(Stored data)
>>>>>
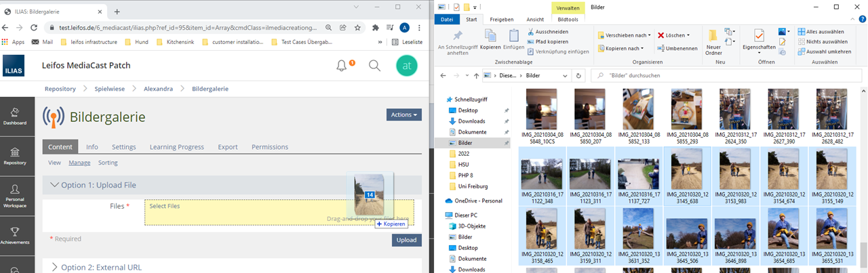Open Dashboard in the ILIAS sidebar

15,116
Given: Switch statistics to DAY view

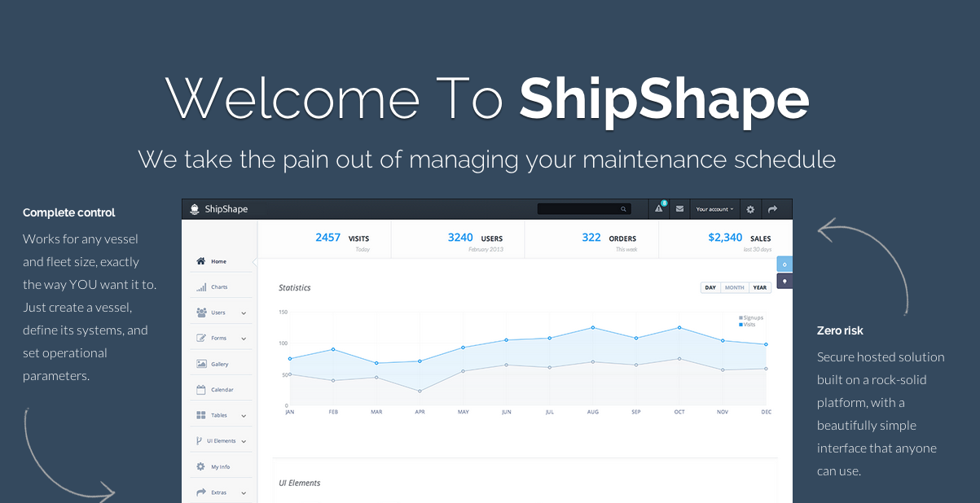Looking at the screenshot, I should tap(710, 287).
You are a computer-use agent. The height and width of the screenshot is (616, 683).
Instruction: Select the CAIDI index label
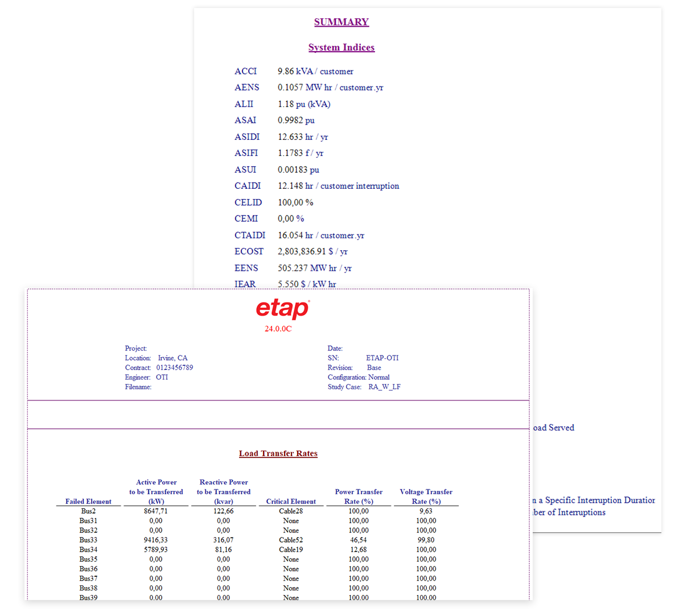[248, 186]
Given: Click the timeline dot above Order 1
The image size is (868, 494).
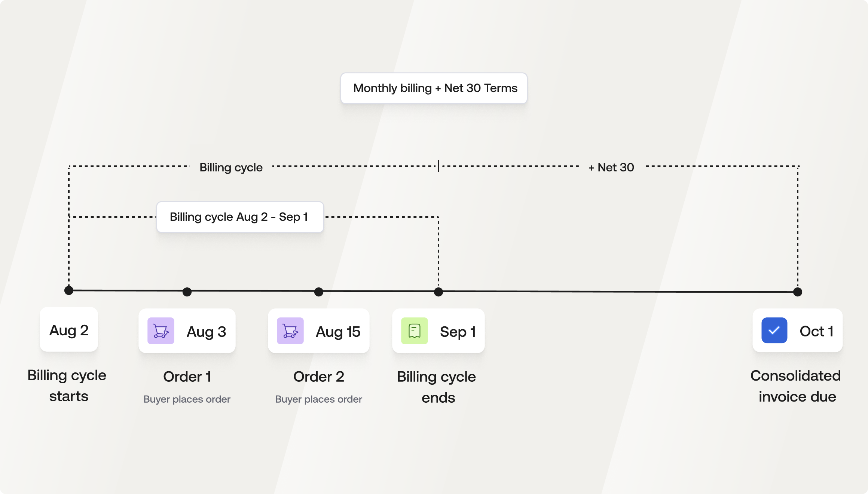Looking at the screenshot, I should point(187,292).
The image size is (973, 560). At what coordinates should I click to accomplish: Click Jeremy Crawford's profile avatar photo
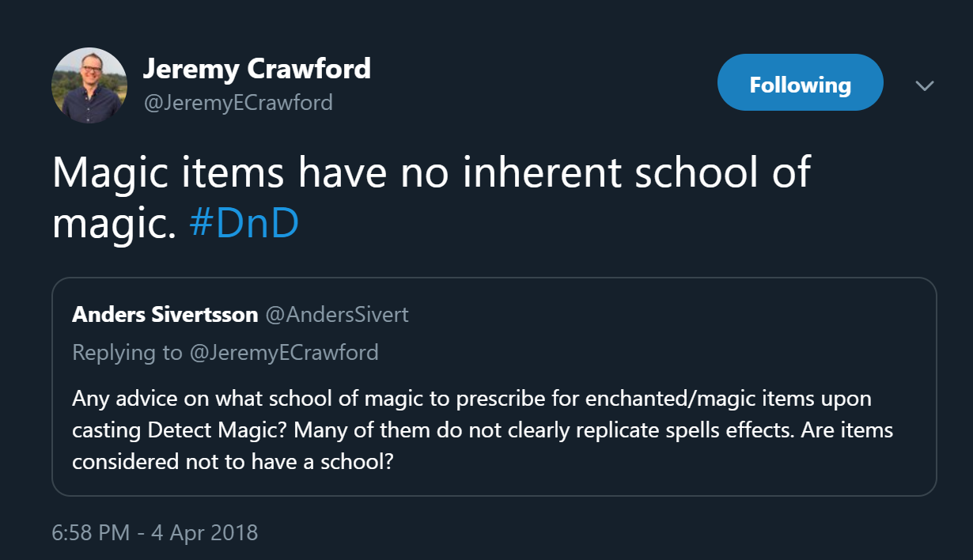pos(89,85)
<<<<<
**Exercise details**: Write out only the lines from the one that contains "The image size is (868, 494)." through the last line of the records above, both included, word for word and without the pictures.

**Answer to the problem**:
The image size is (868, 494).
Looking at the screenshot, I should point(187,292).
The image size is (973, 560). At what coordinates should I click to accomplish: Click Jeremy Crawford's profile avatar photo
pos(89,85)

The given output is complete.